Can the unary & operator yield the address 0 (null pointer)?

Question

C2x, 6.5.3.2 Address and indirection operators, Semantics, 3:

The unary & operator yields the address of its operand.

A simple question: can the unary & operator yield the address 0 (null pointer)?

Any examples / experience?

Answer 1

It can. But you have to go out of your way to make it possible.

There are two ways to do this for an actual object:

1. Construct an object file or linker symbol file that you are linking against that exports a symbol at NULL. If you & on that you will get NULL.

2. Be libc on certain platforms. The first symbol you define is NULL. On at least one platform, the heap manager had to contend with this so it was carefully coded so the compiler would never observe the fact the heap HEAD pointer was stored at NULL.

Notice that both of these waaaay out of portable C, and that's the point. If you get & to return NULL you will know you did it. It's not happening by accident.

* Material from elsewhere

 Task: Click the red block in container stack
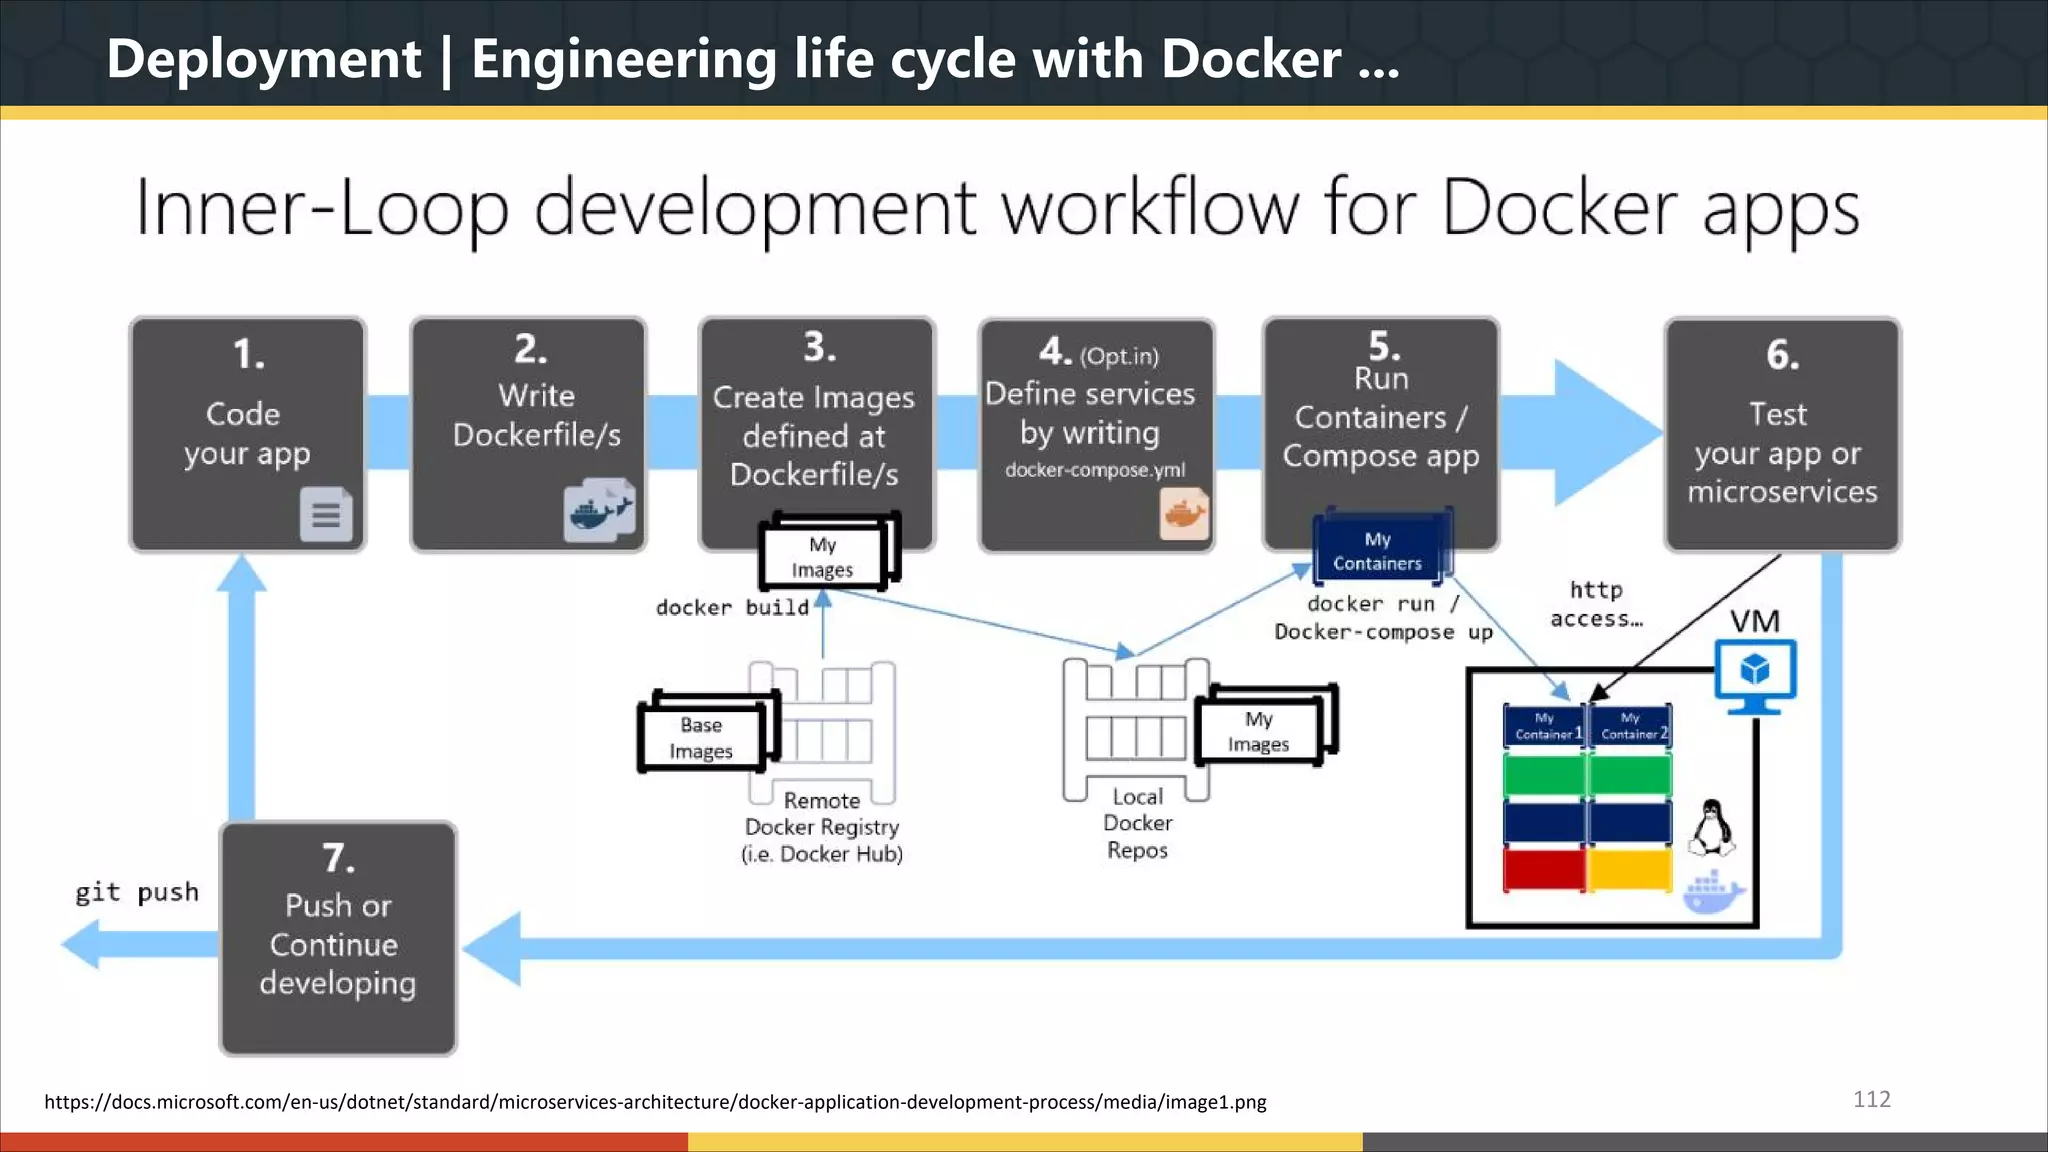1543,869
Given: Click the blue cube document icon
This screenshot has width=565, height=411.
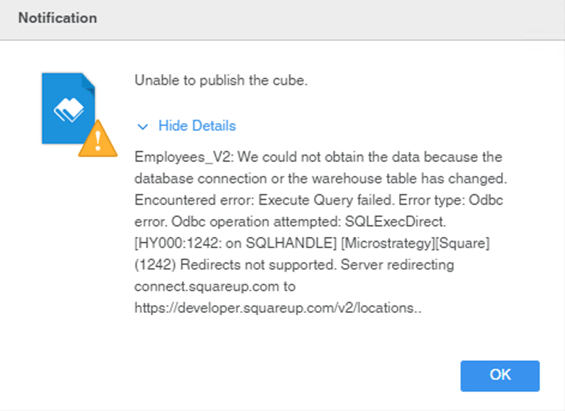Looking at the screenshot, I should pos(68,108).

However there is another way: We can construct an expression containing no real objects where & returns a 0. Like this:

&(((struct some_struct *)0)->first_member)

Only seen in

#define offsetof(type, member) ((size_t)&(((type *)0)->member))

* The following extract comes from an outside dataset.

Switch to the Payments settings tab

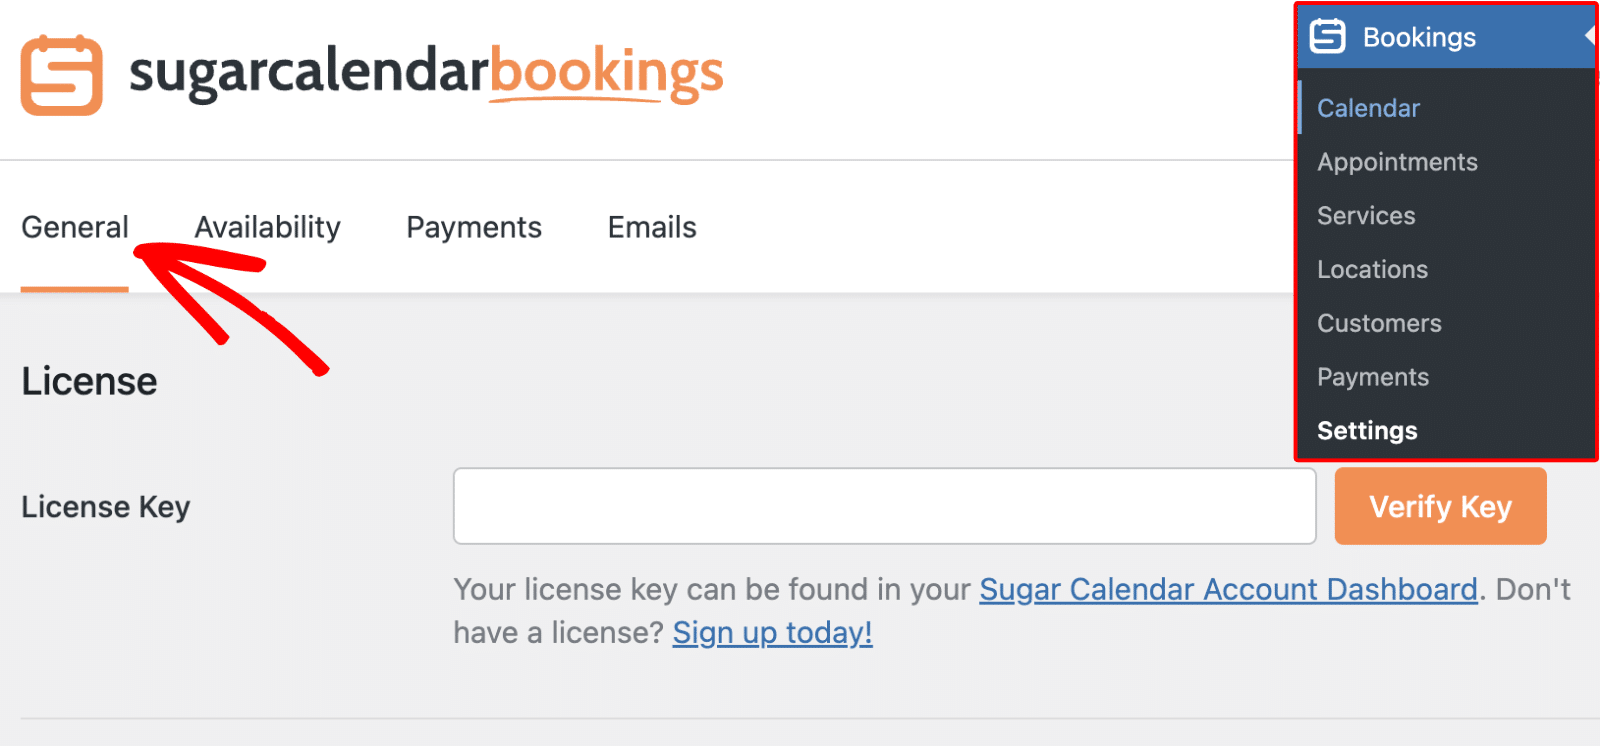click(x=473, y=227)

Don't do this. #include <stddef> and let the compiler define offsetof. There's a bug in this implementation.

Answer 2

The relevant section of the standard is 6.3.2.3/3 (N2731), which states

If a null pointer constant is converted to a pointer type, the resulting pointer, called a null pointer, is guaranteed to compare unequal to a pointer to any object or function.

Consequently, the result of & acting on any object is guaranteed to "compare unequal" with a null pointer.